Given text =>
╭──

Unfortunately, everything is pretty slow with this level of 
complication. Any tips on speeding it up while still doing what I want?

A picture is at:

http://home.comcast.net/~cy56/Complex2Roots.png

 and a notebook at:

http://home.comcast.net/~cy56/Complex2Roots.nb



hues = {0, 0.05, 0.075, 0.15, 0.23, 0.28, 0.35, 0.28, 0.23, 0.15, 0.075, 0.05};
hueSpecs = Hue /@ hues;
hsbSpec[j_, s_, b_] := Hue[hues[[j]], s, b];
hsbList[hues_, s_, b_] = Table[hsbSpec[j, s, b], {j, 1, Length[hues]}];


opts = {
   PlotPoints -> 50,
   ColorFunctionScaling -> False,
   ExclusionsStyle -> Directive[Red, AbsoluteThickness[Tiny]]
   (*PerformanceGoal -> "Quality"*)

╰──

Material =>
╭──

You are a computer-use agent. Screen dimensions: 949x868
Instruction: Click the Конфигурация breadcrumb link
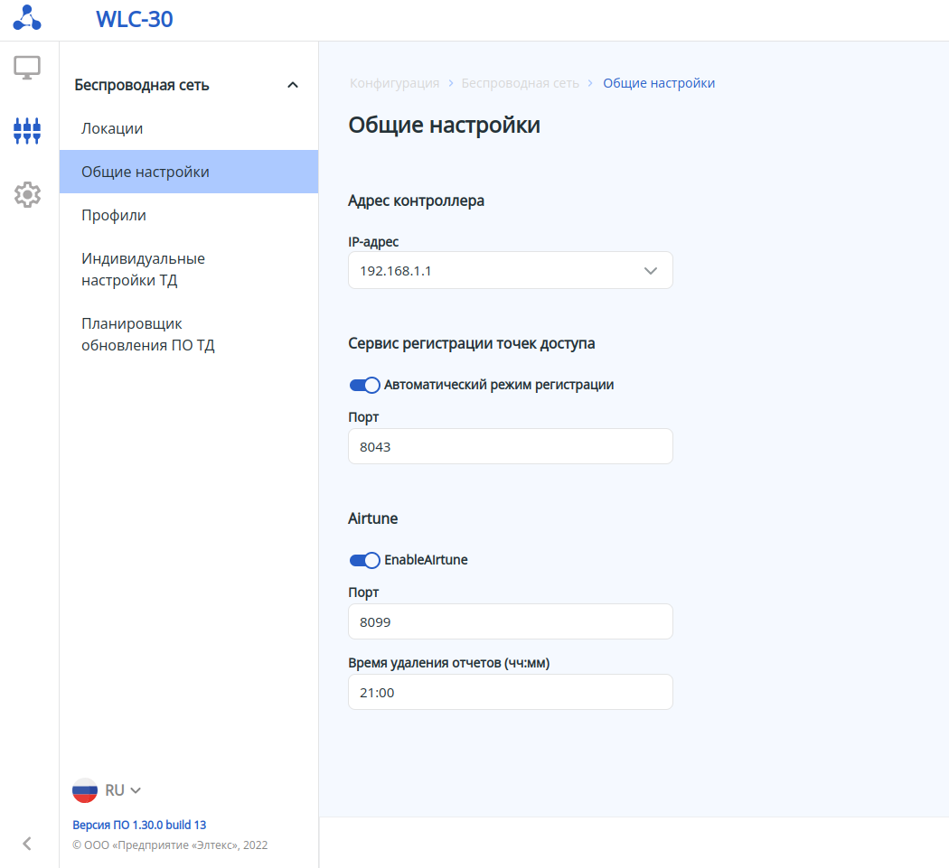394,83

╰──

Answer these questions about the forum post:
(a) What is the file name of the picture the post links to?
(b) What value is PlotPoints set to in opts?
(c) What is the largest number in the hues list?

(a) Complex2Roots.png
(b) 50
(c) 0.35